------ Data records

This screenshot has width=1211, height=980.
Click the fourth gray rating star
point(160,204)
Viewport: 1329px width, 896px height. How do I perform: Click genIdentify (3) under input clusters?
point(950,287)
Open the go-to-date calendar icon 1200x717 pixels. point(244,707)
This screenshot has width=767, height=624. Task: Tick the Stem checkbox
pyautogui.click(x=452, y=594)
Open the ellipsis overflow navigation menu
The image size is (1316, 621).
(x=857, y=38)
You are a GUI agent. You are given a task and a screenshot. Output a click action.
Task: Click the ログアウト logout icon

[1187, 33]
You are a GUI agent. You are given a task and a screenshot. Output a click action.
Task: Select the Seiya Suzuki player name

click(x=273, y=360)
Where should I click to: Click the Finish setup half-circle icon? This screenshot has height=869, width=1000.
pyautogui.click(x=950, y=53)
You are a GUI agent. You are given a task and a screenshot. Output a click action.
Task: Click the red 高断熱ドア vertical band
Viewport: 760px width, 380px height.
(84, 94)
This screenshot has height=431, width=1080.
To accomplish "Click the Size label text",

------------

§ Exercise prompt: Print all the entries exactly as written.

§ Completed exercise:
This screenshot has width=1211, height=980.
Click the fourth gray rating star
point(160,204)
Viewport: 1329px width, 896px height. How do I perform: Click genIdentify (3) under input clusters?
point(950,287)
Open the go-to-date calendar icon 1200x717 pixels. point(244,707)
This screenshot has width=767, height=624. Task: Tick the Stem checkbox
pyautogui.click(x=452, y=594)
Open the ellipsis overflow navigation menu
The image size is (1316, 621).
(x=857, y=38)
You are a GUI agent. You are given a task and a screenshot. Output a click action.
Task: Click the ログアウト logout icon

[1187, 33]
You are a GUI agent. You are given a task and a screenshot. Output a click action.
Task: Select the Seiya Suzuki player name

click(x=273, y=360)
Where should I click to: Click the Finish setup half-circle icon? This screenshot has height=869, width=1000.
pyautogui.click(x=950, y=53)
You are a GUI agent. You are given a task and a screenshot. Output a click action.
Task: Click the red 高断熱ドア vertical band
Viewport: 760px width, 380px height.
(84, 94)
This screenshot has height=431, width=1080.
To accomplish "Click the Size label text",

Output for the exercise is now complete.